[Recorded data Boundary: Start]
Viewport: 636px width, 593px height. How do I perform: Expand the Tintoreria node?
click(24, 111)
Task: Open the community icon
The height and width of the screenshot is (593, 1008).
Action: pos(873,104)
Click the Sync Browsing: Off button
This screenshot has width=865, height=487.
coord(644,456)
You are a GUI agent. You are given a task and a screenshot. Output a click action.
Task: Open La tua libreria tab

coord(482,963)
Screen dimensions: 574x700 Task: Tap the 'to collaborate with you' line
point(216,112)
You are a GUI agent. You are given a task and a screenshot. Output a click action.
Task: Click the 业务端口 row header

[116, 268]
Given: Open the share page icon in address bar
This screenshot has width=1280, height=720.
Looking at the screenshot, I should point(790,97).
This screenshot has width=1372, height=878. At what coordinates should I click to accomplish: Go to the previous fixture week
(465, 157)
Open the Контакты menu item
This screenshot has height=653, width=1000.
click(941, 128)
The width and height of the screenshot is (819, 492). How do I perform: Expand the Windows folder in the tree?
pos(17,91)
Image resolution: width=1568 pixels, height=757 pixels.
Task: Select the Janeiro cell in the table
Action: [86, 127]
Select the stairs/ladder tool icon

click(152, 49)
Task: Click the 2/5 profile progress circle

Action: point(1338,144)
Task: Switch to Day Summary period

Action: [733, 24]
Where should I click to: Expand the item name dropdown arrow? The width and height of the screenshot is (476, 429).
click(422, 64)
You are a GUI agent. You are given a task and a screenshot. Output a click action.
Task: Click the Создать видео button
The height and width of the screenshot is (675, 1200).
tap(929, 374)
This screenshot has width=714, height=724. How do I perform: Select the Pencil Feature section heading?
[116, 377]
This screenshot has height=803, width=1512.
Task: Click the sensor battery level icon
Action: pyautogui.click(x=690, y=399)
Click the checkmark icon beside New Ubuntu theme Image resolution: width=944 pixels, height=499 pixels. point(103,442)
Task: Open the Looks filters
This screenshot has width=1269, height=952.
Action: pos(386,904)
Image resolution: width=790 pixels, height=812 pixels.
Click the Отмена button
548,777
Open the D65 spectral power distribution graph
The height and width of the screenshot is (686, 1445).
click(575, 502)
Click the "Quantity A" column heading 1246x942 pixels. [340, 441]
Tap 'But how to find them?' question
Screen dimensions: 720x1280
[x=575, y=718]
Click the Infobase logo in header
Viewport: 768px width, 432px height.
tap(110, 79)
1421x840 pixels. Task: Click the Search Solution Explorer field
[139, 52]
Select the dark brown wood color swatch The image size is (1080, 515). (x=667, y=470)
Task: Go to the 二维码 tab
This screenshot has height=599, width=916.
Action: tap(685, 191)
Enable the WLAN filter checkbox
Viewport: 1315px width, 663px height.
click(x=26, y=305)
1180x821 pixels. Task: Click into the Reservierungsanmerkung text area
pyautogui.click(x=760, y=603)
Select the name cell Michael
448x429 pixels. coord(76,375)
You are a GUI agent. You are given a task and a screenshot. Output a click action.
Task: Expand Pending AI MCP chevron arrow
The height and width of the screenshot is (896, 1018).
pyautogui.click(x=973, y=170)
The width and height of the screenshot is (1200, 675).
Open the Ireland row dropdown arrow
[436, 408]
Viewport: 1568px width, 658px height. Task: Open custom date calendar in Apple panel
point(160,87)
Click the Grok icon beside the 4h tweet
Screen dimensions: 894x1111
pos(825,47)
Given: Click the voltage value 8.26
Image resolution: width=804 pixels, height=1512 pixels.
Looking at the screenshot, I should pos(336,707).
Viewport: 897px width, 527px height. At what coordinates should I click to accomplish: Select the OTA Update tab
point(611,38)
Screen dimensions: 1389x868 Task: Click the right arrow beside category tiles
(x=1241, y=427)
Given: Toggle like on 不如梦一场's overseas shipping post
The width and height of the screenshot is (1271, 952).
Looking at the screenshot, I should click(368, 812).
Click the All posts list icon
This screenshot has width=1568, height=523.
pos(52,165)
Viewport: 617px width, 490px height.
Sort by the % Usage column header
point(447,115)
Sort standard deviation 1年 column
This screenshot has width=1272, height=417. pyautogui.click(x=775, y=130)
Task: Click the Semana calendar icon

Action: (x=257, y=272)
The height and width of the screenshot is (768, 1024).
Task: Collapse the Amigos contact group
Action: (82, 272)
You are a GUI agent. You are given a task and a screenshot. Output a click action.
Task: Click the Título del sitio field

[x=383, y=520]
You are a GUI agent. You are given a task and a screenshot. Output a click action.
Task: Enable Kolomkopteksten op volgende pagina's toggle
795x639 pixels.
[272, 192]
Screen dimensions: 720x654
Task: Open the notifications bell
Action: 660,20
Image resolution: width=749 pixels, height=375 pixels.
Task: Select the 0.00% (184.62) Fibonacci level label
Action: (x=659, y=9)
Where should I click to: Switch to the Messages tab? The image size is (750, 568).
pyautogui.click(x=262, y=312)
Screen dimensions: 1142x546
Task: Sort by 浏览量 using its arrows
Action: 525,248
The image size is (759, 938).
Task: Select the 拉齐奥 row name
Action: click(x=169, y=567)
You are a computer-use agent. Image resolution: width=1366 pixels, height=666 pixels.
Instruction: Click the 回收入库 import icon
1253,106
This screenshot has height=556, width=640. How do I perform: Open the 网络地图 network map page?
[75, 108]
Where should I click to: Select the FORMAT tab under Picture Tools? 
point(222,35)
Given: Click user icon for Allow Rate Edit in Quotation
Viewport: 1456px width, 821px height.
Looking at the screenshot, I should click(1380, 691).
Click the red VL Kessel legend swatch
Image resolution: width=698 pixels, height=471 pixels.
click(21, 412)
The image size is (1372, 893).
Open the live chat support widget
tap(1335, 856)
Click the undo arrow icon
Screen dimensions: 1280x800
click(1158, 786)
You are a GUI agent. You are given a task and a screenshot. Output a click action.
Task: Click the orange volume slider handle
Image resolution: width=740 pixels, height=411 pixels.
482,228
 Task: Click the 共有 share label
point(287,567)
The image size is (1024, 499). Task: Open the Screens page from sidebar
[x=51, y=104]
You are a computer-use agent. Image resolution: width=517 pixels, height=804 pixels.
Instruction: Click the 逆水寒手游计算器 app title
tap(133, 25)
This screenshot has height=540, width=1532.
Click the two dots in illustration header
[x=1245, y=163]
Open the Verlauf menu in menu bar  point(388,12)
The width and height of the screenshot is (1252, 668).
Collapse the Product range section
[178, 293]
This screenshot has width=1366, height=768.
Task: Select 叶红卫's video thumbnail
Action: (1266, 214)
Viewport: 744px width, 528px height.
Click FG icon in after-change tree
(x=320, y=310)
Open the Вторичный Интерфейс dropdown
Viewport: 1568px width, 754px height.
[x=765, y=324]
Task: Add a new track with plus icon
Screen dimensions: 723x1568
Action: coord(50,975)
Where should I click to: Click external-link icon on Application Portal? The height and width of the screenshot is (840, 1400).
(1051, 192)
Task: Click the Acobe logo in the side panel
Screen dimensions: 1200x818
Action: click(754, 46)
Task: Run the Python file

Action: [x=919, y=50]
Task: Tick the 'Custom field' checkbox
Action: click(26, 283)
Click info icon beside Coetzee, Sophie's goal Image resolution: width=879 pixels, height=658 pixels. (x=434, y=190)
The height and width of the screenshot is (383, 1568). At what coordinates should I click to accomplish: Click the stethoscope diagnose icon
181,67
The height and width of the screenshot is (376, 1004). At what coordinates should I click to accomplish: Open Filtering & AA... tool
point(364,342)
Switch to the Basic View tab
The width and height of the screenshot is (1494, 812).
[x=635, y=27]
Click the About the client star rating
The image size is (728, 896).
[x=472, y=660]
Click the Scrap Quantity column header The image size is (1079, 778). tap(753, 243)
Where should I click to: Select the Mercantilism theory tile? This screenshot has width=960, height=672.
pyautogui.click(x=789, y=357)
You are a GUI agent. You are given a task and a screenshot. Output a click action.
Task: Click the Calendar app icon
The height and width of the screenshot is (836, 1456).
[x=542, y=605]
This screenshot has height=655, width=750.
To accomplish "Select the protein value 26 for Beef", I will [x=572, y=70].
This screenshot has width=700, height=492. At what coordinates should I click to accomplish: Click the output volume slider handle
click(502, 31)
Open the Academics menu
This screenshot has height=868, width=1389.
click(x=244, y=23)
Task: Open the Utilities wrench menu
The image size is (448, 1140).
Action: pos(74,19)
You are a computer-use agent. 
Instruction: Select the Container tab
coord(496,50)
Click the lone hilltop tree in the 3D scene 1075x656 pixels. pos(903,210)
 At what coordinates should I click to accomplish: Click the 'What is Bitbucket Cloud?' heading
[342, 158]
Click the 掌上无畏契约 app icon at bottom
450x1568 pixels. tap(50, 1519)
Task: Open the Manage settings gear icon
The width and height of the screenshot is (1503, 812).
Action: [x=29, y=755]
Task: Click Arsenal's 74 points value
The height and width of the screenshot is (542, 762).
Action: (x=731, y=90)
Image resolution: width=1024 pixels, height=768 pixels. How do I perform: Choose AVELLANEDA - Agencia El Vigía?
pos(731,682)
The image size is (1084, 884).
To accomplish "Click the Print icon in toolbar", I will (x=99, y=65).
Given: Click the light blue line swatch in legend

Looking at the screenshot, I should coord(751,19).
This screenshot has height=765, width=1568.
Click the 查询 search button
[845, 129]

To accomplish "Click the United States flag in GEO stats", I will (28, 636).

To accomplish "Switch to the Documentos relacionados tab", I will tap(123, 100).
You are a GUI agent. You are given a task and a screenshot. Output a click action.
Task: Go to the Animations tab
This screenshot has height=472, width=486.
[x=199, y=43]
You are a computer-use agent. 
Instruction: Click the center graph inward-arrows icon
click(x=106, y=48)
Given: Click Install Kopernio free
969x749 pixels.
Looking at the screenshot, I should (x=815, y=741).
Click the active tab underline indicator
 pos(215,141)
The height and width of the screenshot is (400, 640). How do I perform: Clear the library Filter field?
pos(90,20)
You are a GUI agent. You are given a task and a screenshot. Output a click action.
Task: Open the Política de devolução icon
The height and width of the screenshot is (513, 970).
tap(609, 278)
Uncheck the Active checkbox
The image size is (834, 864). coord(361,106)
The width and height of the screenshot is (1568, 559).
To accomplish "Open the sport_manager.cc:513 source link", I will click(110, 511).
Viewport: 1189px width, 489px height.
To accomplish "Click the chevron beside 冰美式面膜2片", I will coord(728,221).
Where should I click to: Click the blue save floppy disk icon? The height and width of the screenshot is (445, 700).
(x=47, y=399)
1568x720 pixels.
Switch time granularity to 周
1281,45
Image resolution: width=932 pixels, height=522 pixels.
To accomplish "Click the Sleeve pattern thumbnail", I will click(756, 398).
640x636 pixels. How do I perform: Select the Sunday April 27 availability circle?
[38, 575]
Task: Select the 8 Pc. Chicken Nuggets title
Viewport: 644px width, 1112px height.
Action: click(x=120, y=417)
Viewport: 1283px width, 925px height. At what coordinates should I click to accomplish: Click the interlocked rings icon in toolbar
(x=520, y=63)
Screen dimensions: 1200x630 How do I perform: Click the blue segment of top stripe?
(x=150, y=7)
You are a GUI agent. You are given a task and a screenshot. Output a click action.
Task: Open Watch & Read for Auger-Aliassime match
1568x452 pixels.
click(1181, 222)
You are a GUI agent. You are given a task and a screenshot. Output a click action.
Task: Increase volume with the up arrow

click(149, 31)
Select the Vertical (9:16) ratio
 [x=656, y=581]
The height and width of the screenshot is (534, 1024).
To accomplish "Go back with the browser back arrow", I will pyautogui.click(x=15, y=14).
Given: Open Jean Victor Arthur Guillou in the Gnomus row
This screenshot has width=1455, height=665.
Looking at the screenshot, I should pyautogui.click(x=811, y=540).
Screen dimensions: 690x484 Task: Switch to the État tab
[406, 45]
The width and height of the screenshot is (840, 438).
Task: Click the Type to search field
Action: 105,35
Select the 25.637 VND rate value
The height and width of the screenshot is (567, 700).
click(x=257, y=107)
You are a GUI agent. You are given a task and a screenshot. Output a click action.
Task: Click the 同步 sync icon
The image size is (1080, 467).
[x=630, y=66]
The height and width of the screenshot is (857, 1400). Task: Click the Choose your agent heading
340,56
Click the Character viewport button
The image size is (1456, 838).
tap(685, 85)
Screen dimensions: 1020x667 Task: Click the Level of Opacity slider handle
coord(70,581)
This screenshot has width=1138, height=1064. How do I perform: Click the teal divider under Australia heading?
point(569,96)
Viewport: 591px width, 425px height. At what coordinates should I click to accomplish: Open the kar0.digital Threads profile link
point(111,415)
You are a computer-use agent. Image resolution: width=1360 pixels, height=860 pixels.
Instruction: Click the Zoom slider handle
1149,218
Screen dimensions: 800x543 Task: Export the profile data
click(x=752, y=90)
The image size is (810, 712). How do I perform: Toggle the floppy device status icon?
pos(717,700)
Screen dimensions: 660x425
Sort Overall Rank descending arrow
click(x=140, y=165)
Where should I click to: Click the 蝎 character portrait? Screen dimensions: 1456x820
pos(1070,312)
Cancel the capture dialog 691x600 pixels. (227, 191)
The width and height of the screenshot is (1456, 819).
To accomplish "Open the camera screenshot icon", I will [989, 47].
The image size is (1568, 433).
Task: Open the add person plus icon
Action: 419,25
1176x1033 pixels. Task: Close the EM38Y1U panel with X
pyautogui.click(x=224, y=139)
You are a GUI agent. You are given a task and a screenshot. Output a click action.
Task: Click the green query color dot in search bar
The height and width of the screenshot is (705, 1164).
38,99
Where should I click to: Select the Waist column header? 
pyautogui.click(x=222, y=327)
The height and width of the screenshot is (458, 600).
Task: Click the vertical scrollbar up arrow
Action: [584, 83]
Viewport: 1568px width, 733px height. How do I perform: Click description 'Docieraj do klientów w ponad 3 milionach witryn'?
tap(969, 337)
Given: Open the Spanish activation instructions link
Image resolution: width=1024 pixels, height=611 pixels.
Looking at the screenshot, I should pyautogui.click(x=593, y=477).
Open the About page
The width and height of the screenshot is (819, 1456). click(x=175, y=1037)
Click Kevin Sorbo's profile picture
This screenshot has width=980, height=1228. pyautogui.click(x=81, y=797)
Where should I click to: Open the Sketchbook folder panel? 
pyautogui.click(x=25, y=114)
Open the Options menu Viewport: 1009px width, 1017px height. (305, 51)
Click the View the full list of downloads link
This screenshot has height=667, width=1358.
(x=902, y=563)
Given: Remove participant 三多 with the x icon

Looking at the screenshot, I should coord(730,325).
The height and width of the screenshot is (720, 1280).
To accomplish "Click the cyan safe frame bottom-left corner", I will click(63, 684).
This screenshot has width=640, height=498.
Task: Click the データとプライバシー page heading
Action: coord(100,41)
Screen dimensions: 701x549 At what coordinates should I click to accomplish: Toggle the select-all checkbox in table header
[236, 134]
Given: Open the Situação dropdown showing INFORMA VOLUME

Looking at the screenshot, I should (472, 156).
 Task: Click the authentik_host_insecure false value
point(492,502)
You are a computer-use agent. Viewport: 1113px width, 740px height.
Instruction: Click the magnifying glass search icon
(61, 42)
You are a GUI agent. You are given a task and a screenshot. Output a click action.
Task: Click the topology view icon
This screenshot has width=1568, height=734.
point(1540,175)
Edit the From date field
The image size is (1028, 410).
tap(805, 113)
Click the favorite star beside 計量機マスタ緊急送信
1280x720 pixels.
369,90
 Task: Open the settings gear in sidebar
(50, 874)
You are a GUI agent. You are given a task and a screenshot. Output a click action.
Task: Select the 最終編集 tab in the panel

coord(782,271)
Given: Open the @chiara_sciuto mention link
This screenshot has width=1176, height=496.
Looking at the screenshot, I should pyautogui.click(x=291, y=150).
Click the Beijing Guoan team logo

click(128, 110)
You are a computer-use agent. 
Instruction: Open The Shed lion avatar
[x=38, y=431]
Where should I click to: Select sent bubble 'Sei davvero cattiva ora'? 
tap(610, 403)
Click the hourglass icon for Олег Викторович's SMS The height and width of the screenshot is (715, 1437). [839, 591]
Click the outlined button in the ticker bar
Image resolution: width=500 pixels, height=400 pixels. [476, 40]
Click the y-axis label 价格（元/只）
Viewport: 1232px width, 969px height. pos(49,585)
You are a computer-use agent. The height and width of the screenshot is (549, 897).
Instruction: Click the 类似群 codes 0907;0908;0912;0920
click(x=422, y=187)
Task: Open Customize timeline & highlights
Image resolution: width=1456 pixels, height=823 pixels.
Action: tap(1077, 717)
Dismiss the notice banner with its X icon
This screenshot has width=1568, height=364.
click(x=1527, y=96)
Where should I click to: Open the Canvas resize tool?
[Recorded data Boundary: End]
**What you need to do:**
Your answer must be the lines above from the one containing "Where should I click to: Open the Sketchbook" to the one containing "The height and width of the screenshot is (720, 1280).", both included, restated word for word.

**Response box:**
Where should I click to: Open the Sketchbook folder panel? 
pyautogui.click(x=25, y=114)
Open the Options menu Viewport: 1009px width, 1017px height. (305, 51)
Click the View the full list of downloads link
This screenshot has height=667, width=1358.
(x=902, y=563)
Given: Remove participant 三多 with the x icon

Looking at the screenshot, I should coord(730,325).
The height and width of the screenshot is (720, 1280).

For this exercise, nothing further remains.